Pre-analysis and Experiment Design

This is a thing we’re getting more and more into here. We’ve wasted a lot of cycles on tests and ideas that would’ve been avoidable if we’d just looked at the data ahead of time. We needed to know approximately how many impressions we were going to get in the test groups so we would know how long we’d have to wait for the A/B results to converge. If it was going to take months for the results to converge for one of these experiments, we’d be better off just doing a different experiment. We had to know when we were going to have to give up controlling for important factors like geography in order to get enough data points in a bucket.

Turning it up

Once we knew how long we’d have to wait, we did some easing in. We’d run the test at 1% for a day to work out any bugs, monitor the early impression distributions and click-through rates to make sure they weren’t getting completely hosed and that we were also measuring correctly. Then we’d slowly ramp it up during the second day to 100% of usable impressions.

Wait

Post Analysis

At this point we’d have click-through rates that had supposedly converged, but it wasn’t enough that CTR just went up. We’d also have to make sure that gains on one subgroup weren’t at an unreasonable expense to the other groups. We called these checks “Degeneracy Passes”.

By the end, we were able to get through about a test per week. By the luck o’ the data scientist we even got some decent results.

Results

The Value Function performs pretty admirably in comparison to the geography based targeting we were using before. We saw ~27% lift.

Looking at CTR improvement by geography, we found that jobs closer to the user improved less, confirming our previous experiments that geography is pretty important. Inside 60 miles we saw ~17% lift picking jobs using Value Function. Outside 60 miles we saw even larger gains.

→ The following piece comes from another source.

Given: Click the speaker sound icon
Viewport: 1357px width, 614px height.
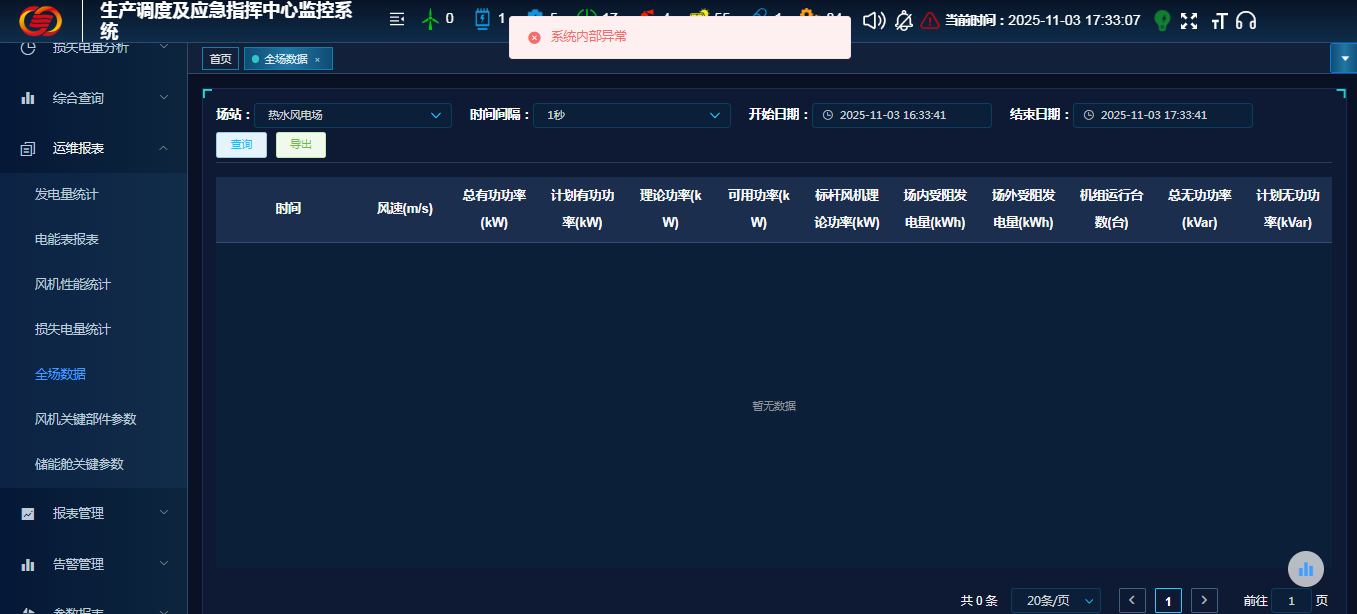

Looking at jobs by some popular dev kinds we saw the following gains:

It wasn’t all kitten whispers and tickle fights. Desktop OSX jobs lost about 6% of their clicks, but we only had 9 of those jobs in the test. Similarly, SharePoint Integration jobs lost 100% of their clicks in the test, but there were only 3 of those jobs. I guess we’ll just have to live with those terrible blemishes for now.

Looking at jobs with a smattering of popular tags we saw these gains:

Node really stands out there (I think we just got lucky), but we were pretty happy with all those gains. We didn’t find any losers among tags used on more than 50 jobs.